26. The application for a patent shall be filed with the competent national office and
shall contain the following:
(b) the description;
(h) where applicable, a copy of the access contract where the products or processes for which a patent is sought have been obtained or developed from genetic resources or products derived therefrom of which any of the member countries is the country of origin;
(j) where applicable, the certificate of deposit of biological material;
28. The description shall disclose the invention in a manner sufficiently clear and complete to be understood and for a person skilled in the corresponding technical field to be able to carry it out. The description of the invention shall state the name of the invention and include the following information:
(a) the technological sector to which the invention relates or applies;
(b) the previous technology known to the applicant that may be useful for understanding and examining the invention, and references to earlier documents and publications relating to the said technology;
(c) description of the invention in terms that allow the technical problem and the solution provided by the invention to be understood, with an explanation of the differences and possible advantages in relation to the earlier technology;
(d) an account of the drawings, if any have been filed;
(e) a description of the best method known to the applicant of carrying out the invention or putting it into practice, with the use of examples and references to the drawings where the latter are relevant; and
(f) a mention of the way in which the invention meets the condition of industrial applicability, if this is not clear from the description or the nature of the invention.
29. Where the invention relates to a product or process involving biological material, and the invention cannot be described in such a way as to be understood and carried out by a person skilled in the technical field, the description shall be completed with a deposit of the said material.
The deposit shall be made not later than on the filing date of the application in the member country or, where applicable, on the filing date of the application the priority of which is claimed. Deposits effected with an international depositary authority recognized under the Budapest Treaty on the International Recognition of the Deposit of Microorganisms for the Purposes of Patent Procedure of 1977, or with another institution recognized by the national office competent in that connection, shall be considered valid. In such a case the description shall state the name and address of the depositary institution, the date of deposit and the deposit number assigned to it by the institution.
The deposit of biological material shall be valid for the purposes of the grant of a patent only if it is made in such a way that any interested party may obtain samples of the material not later than on the expiry of the period provided for in Article 40.
46. The competent national office may solicit reports from experts or from scientific technological bodies considered suitable, so as to have their opinion on the patentability of the
invention. It may likewise, if it sees fit, solicit reports from other industrial property offices.
Where necessary for the purposes of the patentability examination the applicant shall, at the request of the competent national office, submit, within a period not exceeding three months, one or more of the following documents relating to one or more filed foreign applications relating wholly or partly to the same invention as that being examined:
(a) a copy of the foreign application;
(b) a copy of the findings of novelty or patentability examinations carried out in relation to that foreign application;
(c) a copy of the patent or other protection title that has been granted on the basis of that foreign application;
(d) a copy of any judgment or decision by which the foreign application has been rejected or denied;
(e) a copy of any judgment or decision by which the patent or other protection title granted on the foreign application has been cancelled or invalidated.

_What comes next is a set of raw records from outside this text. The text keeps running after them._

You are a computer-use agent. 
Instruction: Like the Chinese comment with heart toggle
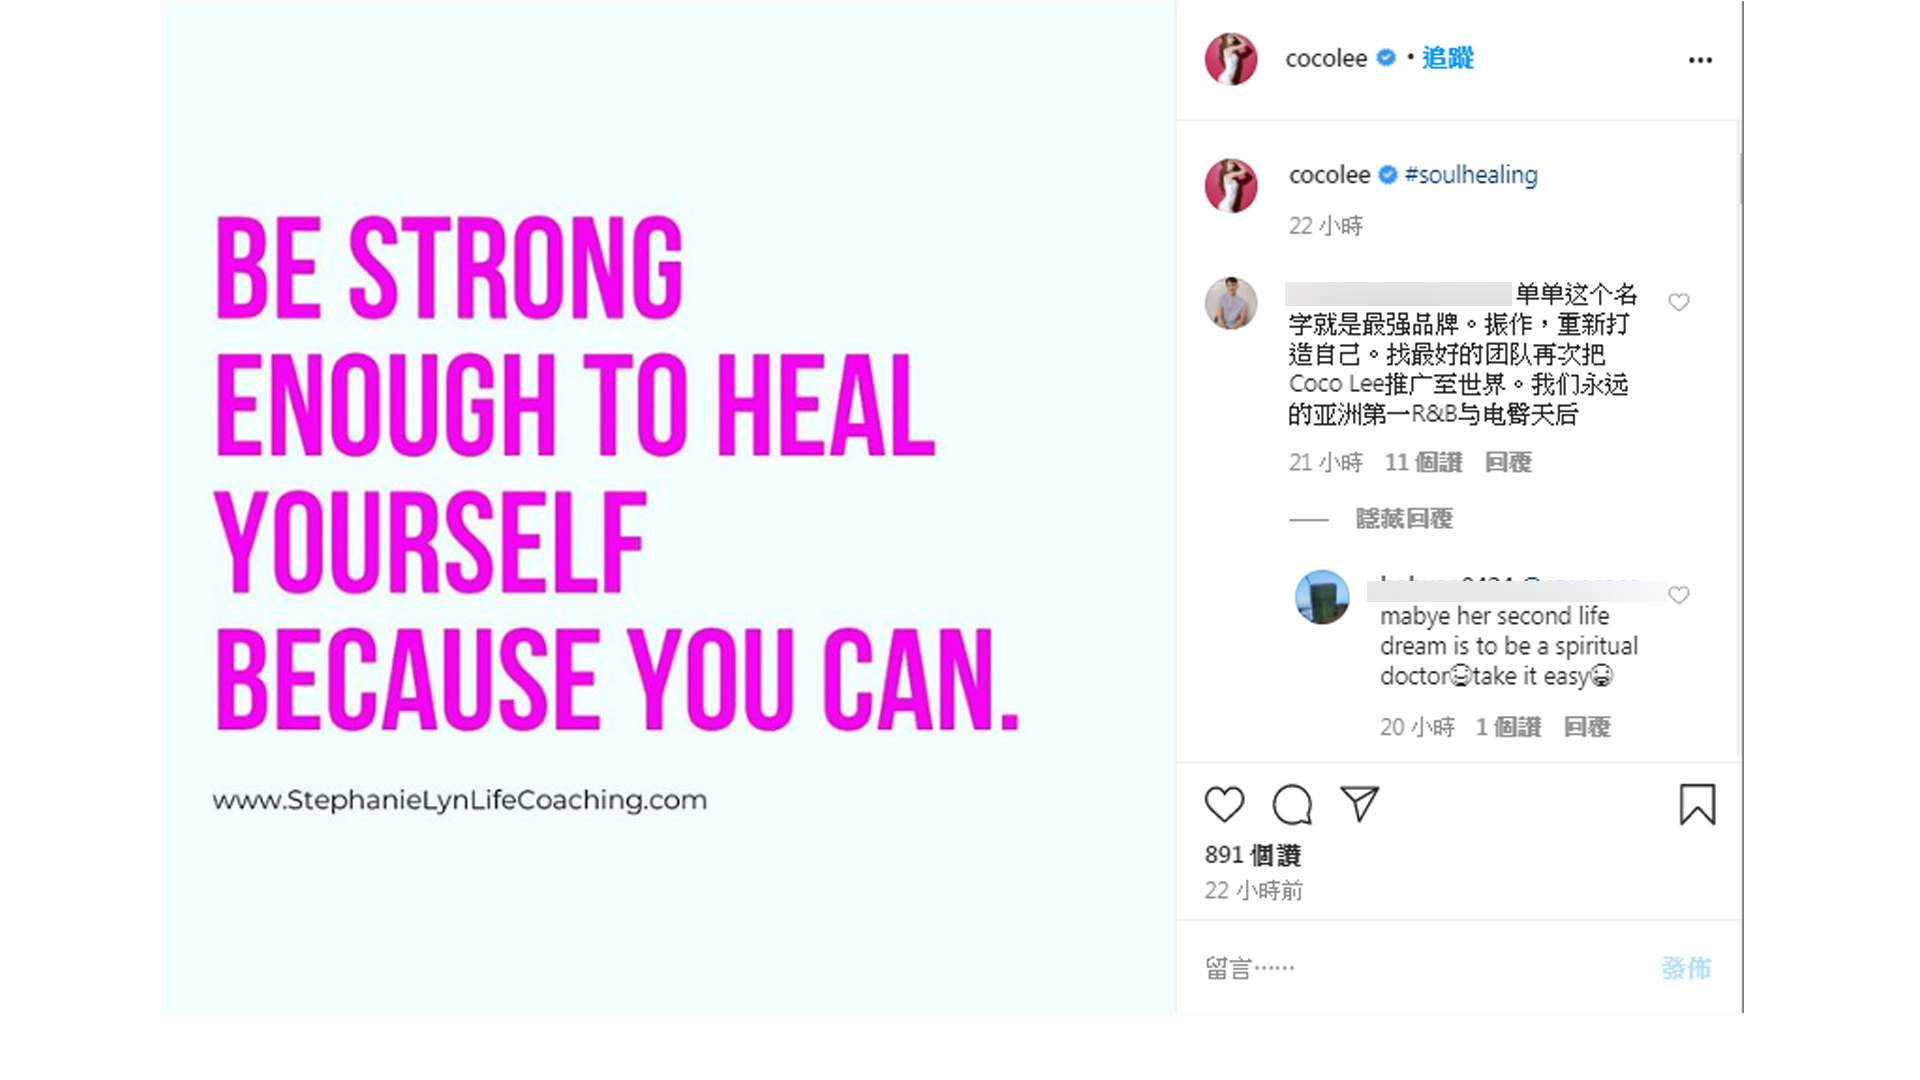pyautogui.click(x=1679, y=302)
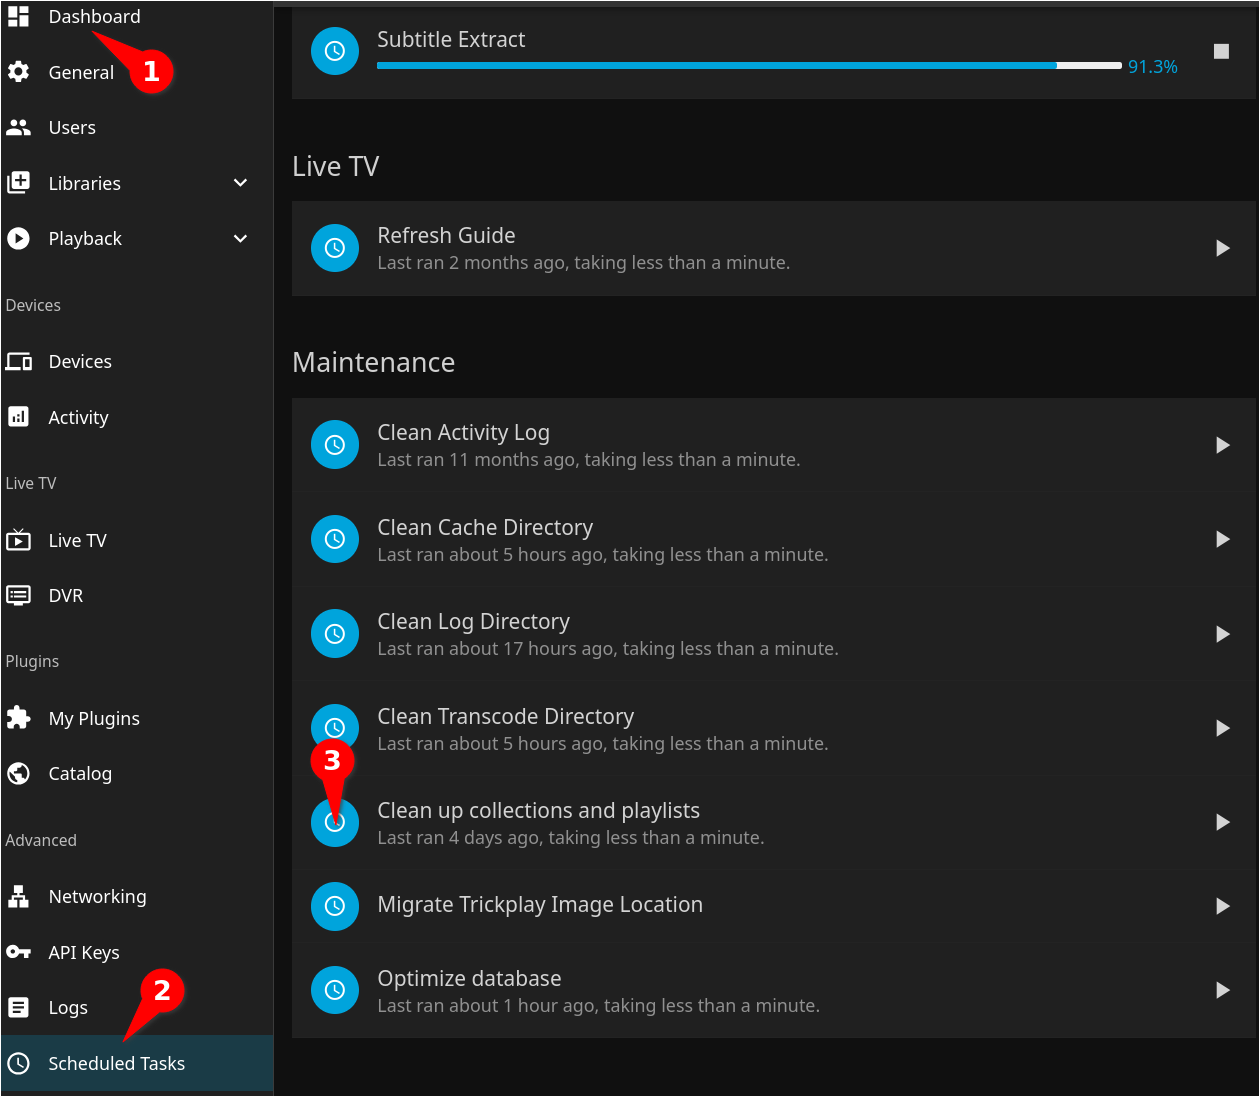Viewport: 1259px width, 1096px height.
Task: Click the Subtitle Extract progress bar
Action: (748, 66)
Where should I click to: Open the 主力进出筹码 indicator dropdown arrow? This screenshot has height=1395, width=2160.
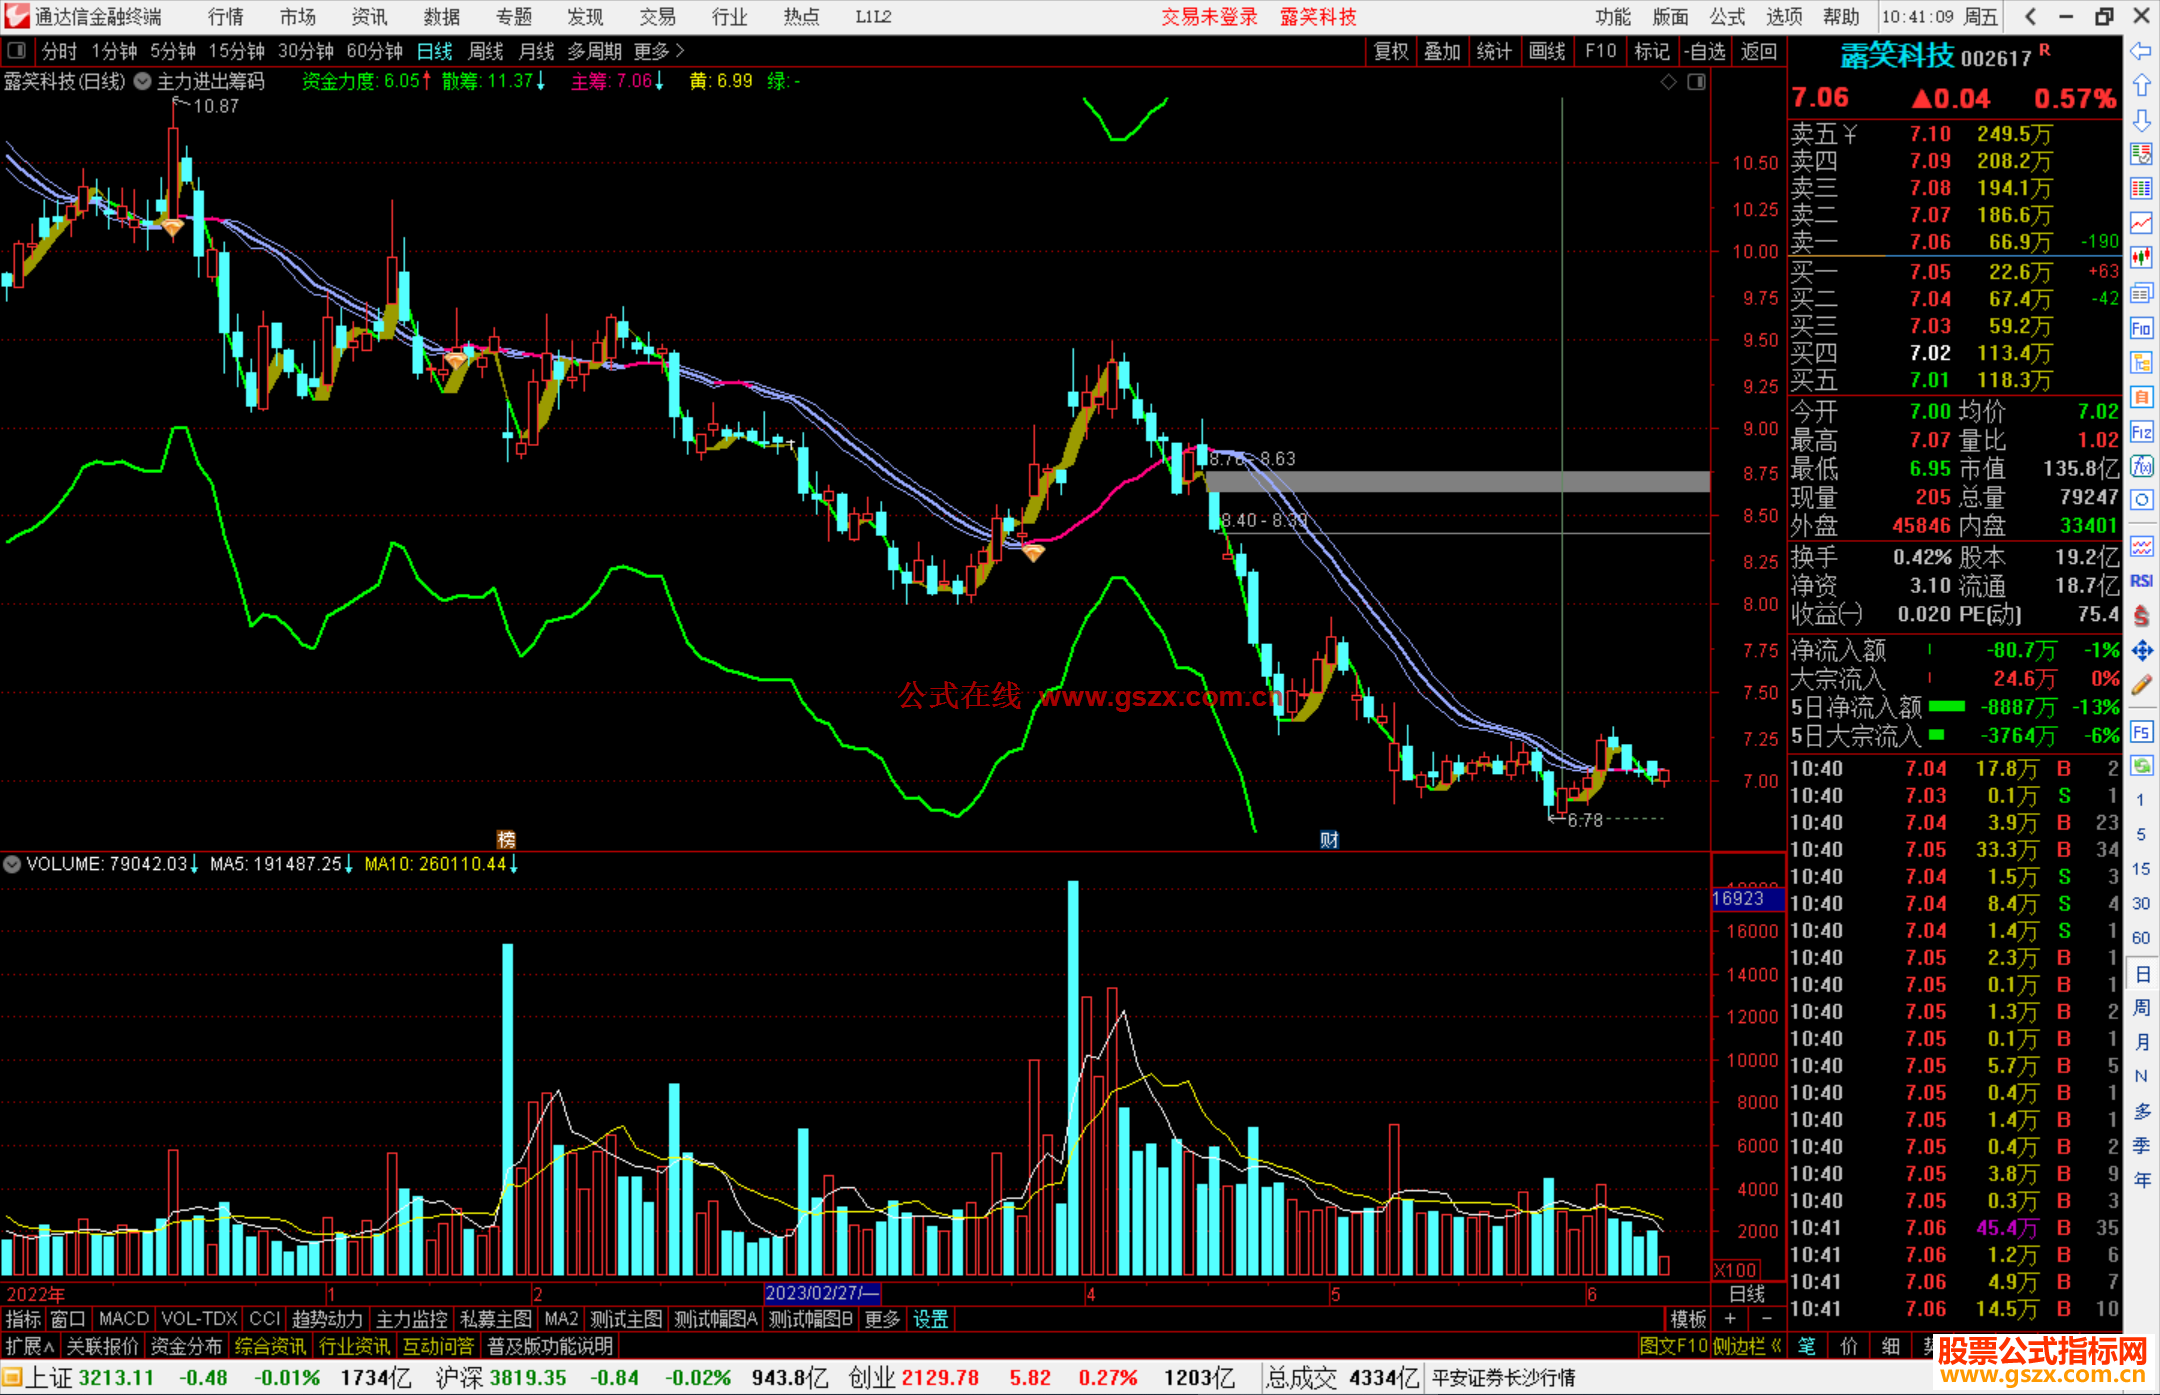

The competent national office may recognize the results of examinations referred to
under subparagraph (b) above as being sufficient to prove compliance with the conditions
governing patentability of the invention.
Where the applicant fails to submit the documents requested within the period specified in this Article, the competent national office shall refuse the patent.
75. The competent national authority shall decree the absolute invalidity of a patent at any time, either ex officio or at the request of any person, where:
(d) the patent does not disclose the invention as provided in Article 28 and where applicable in Article 29.